Description of the task: Copy out the entries below word for word, leaving out the pictures.
─── Listed entries ───
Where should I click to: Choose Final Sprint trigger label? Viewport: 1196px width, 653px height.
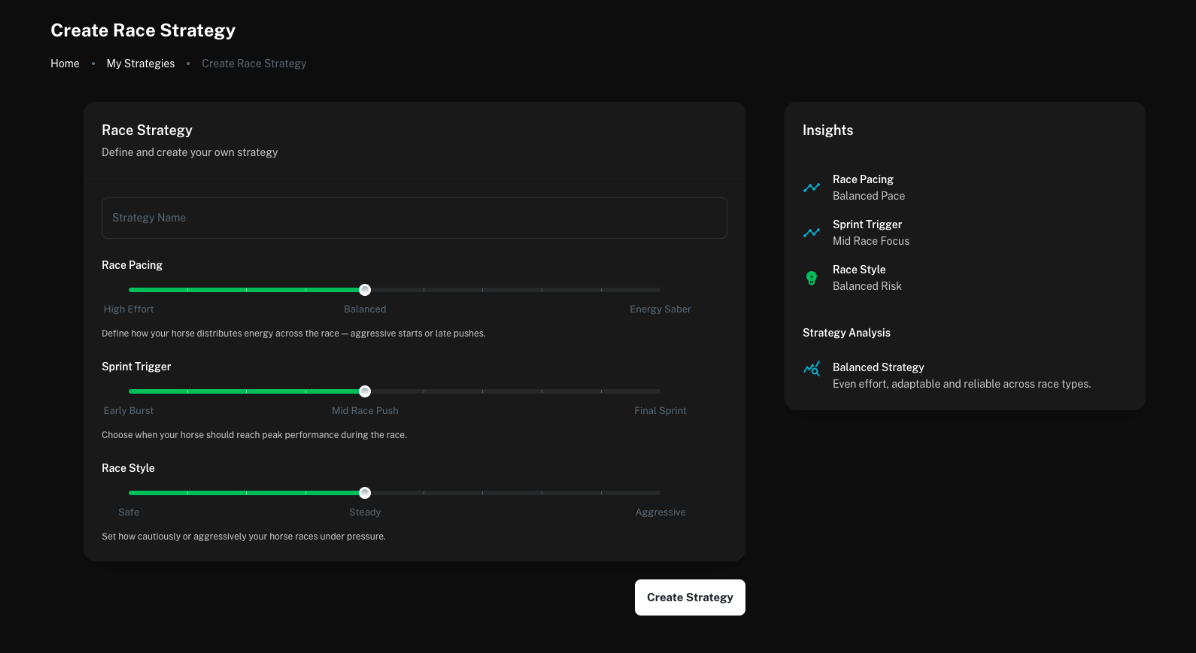(660, 411)
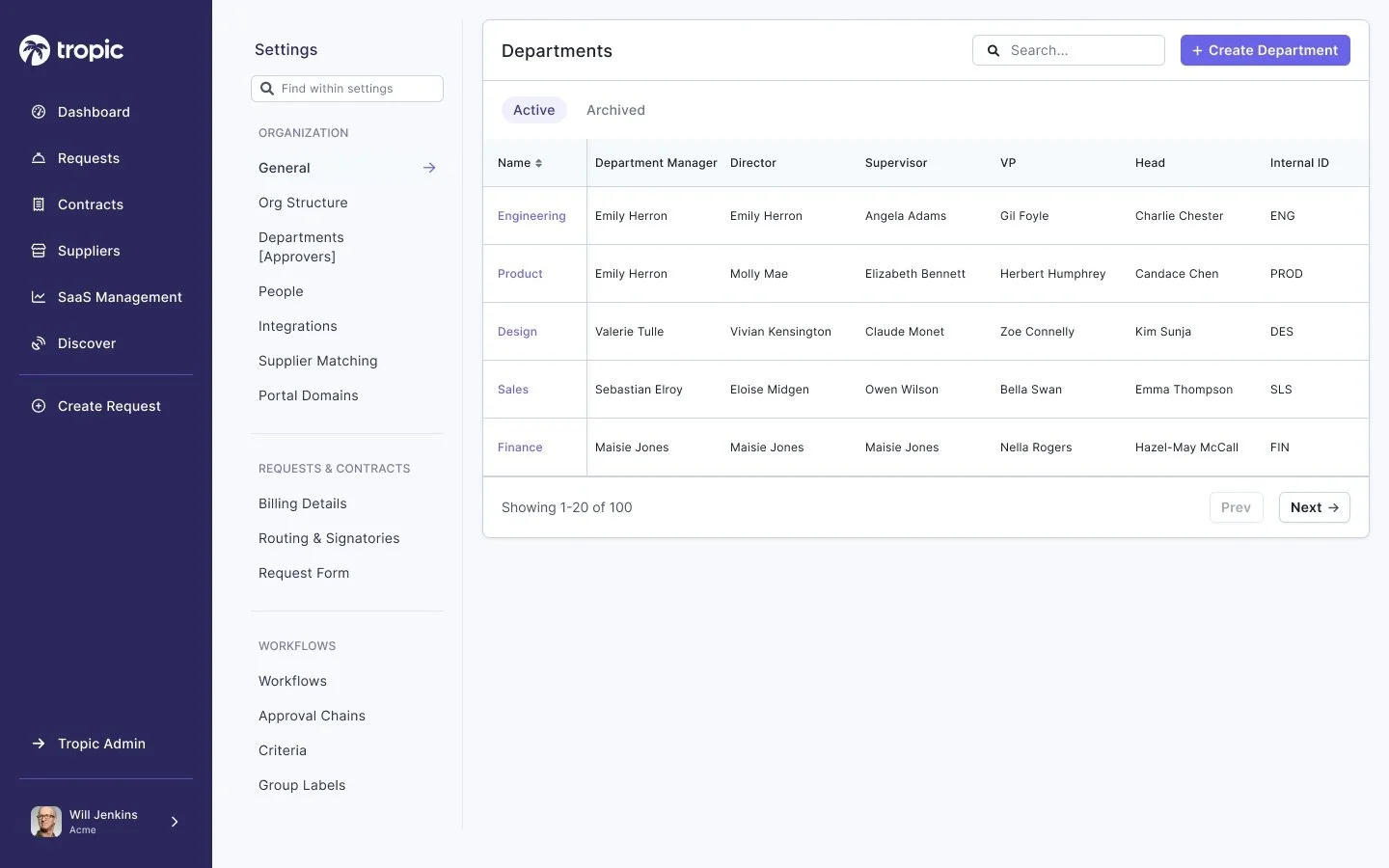Open General settings via its arrow
The height and width of the screenshot is (868, 1389).
point(429,167)
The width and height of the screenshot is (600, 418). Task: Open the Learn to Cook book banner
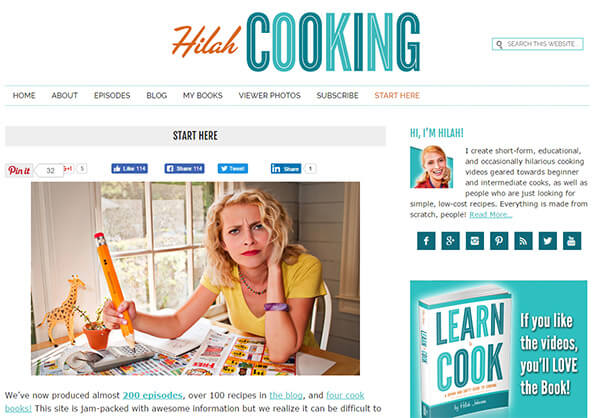tap(498, 349)
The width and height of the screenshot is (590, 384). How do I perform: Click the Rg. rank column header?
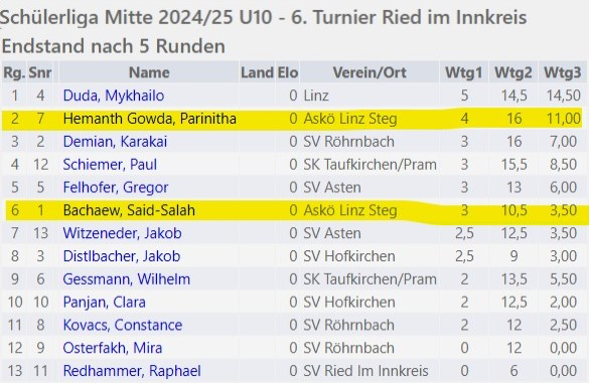(14, 73)
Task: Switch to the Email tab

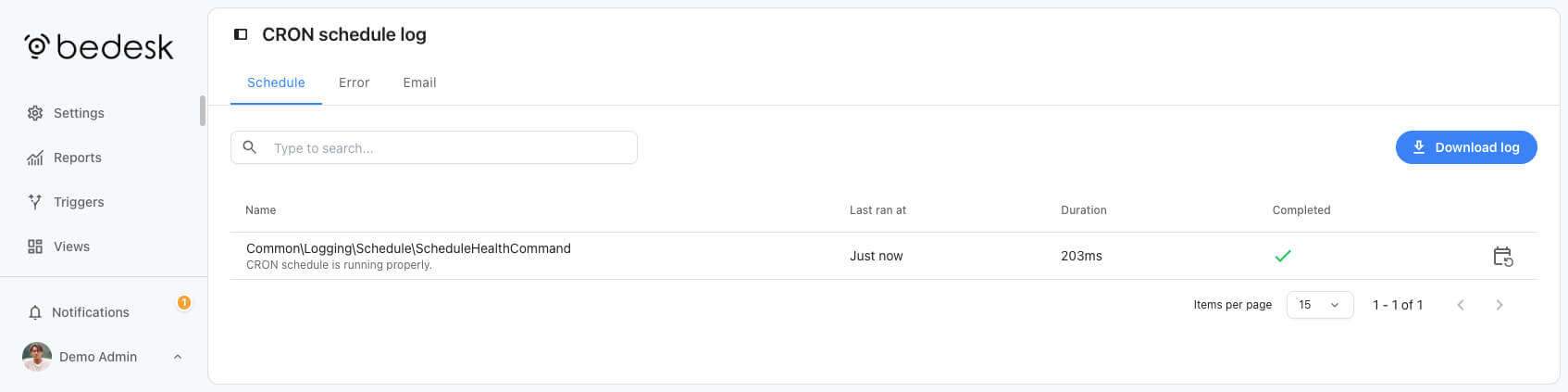Action: tap(419, 82)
───
Answer for the task:
Where should I click to: Choose Final Sprint trigger label? Viewport: 1196px width, 653px height.
(660, 411)
Open General settings via its arrow
The height and width of the screenshot is (868, 1389).
point(429,167)
The width and height of the screenshot is (600, 418). Task: Open the Learn to Cook book banner
tap(498, 349)
The width and height of the screenshot is (590, 384). How do I perform: Click the Rg. rank column header?
(14, 73)
Task: Switch to the Email tab

Action: tap(419, 82)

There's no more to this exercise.